Younger Self: Any party is fair game. Doesn’t matter if you don’t know the celebrant(s). Doesn’t matter what time the event is supposed to start, you’ll be there whenever you choose to show up. You could even show up at the last minute & still find a way to turn up, because you’re part of the ‘Party All Night‘ gang.
Older Self: If you’re not notified about the event weeks in advance, you’re not going anywhere. You have to know the celebrant(s). You’ve already decided the times you’re arriving and leaving. You probably won’t even spend that long at the event because you want to go home as soon as possible.
Younger Self: The more guests, the better. Even if it’s not your own event, you don’t mind squeezing into a hall with 100 of your closest friends, sweating and struggling for seats & water. It’s all part of the fun.
Older Self: You prefer intimate affairs. If your table and seat are not carefully marked out, the host will hear it from you. Infact, you’ll even send someone ahead of you to help reserve a seat, because we try to avoid headaches.
Younger Self: Venue is never set. Hangouts are on the spur of the moment and the venue can change to whichever happening spot you and your friends decide on. We’re talking 2 – 4 venue changes.
Older Self: Your friends had better decide before hand where you all are going. You won’t take them seriously otherwise. You don’t have the energy, time or fuel to waste jetsetting around the peninsula, just to look for a place to drink and take pictures. Actually, screw outside venues. Home chills all the way.
Younger Self: Chug! Chug! Chug! Chug! Who put these glasses here? Abeg commot am & bring another bottle osiso! Chug! Chug! Chug! Who cares where you end up tonight? The World is your oyster.
Older Self: Classy as F. You’ve finally mastered the use of wine and champagne glasses. You don’t gulp, you sip your drink like the old G you are. After drinking responsibly, you’re going straight home. It’s not even up for debate.

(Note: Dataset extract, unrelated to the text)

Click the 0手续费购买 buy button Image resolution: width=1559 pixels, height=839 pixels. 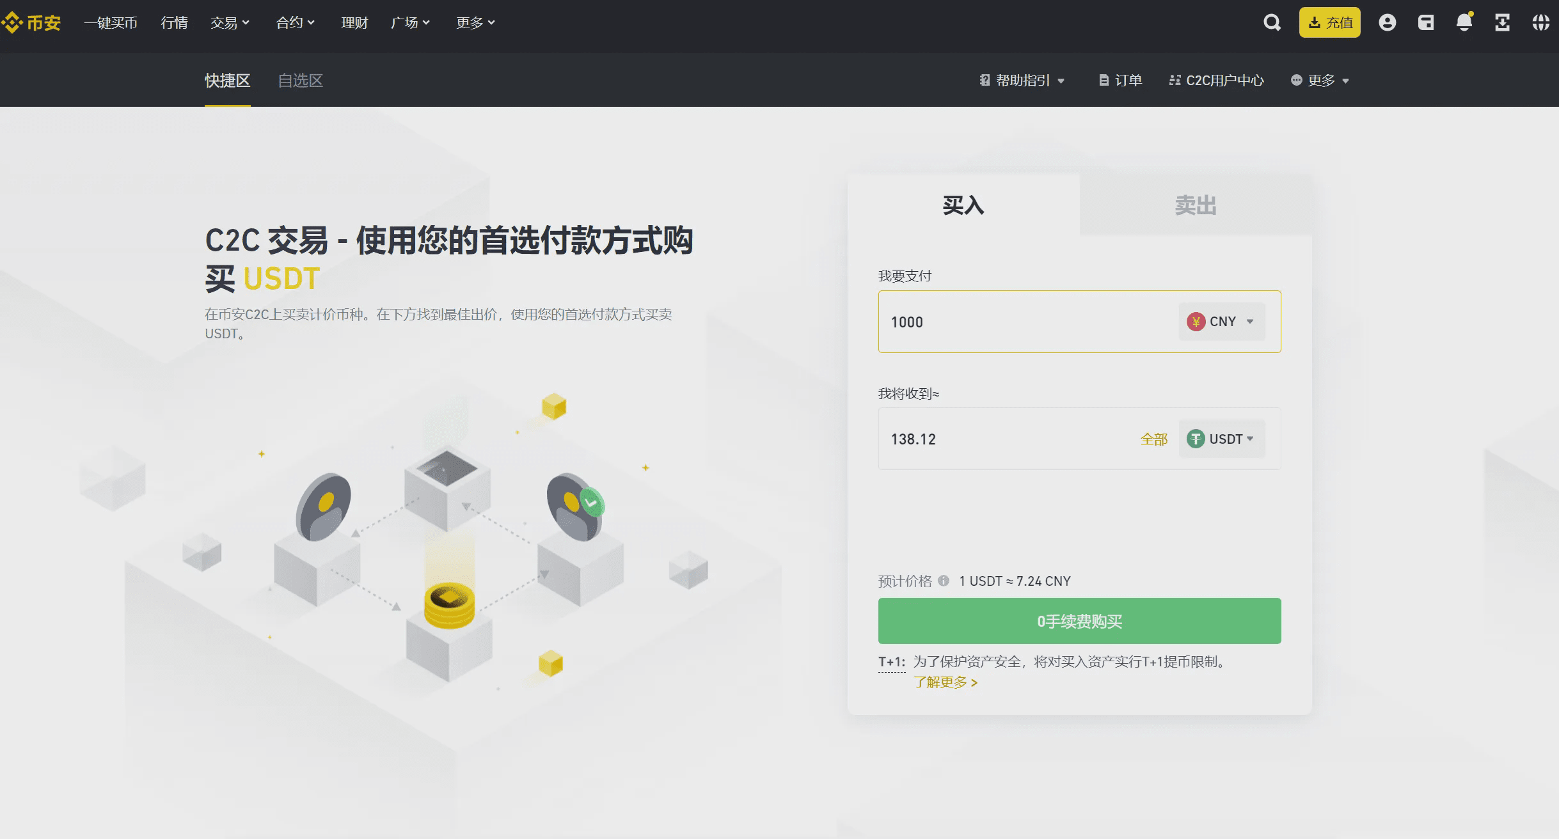pyautogui.click(x=1079, y=620)
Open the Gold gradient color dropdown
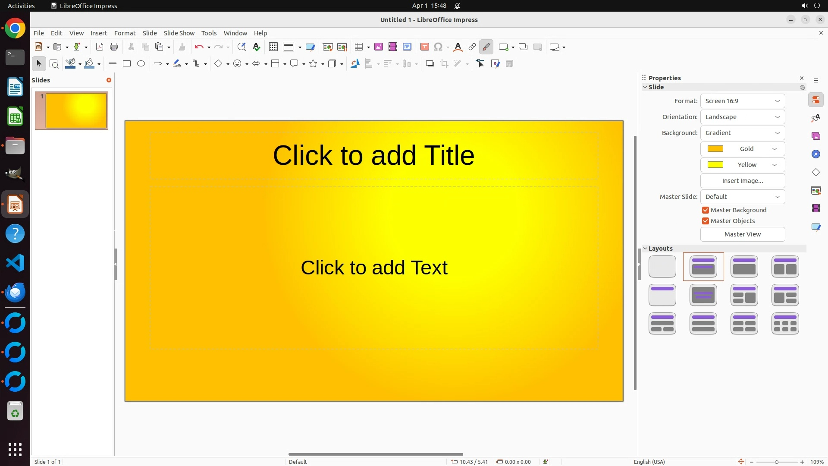This screenshot has height=466, width=828. [x=742, y=149]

Younger Self: Any reason is basically an excuse to party. Birthday? Party. Got a new phone? Party. You bought a new pair of shoes? What better way to show them off than with a Party? YOLO!
Older Self: You’re only leaving the comfort of your home for a damn good reason. Birthdays, Weddings & Baptisms; The Holy trinity. Anything else, you’ll send them a check. Peace out.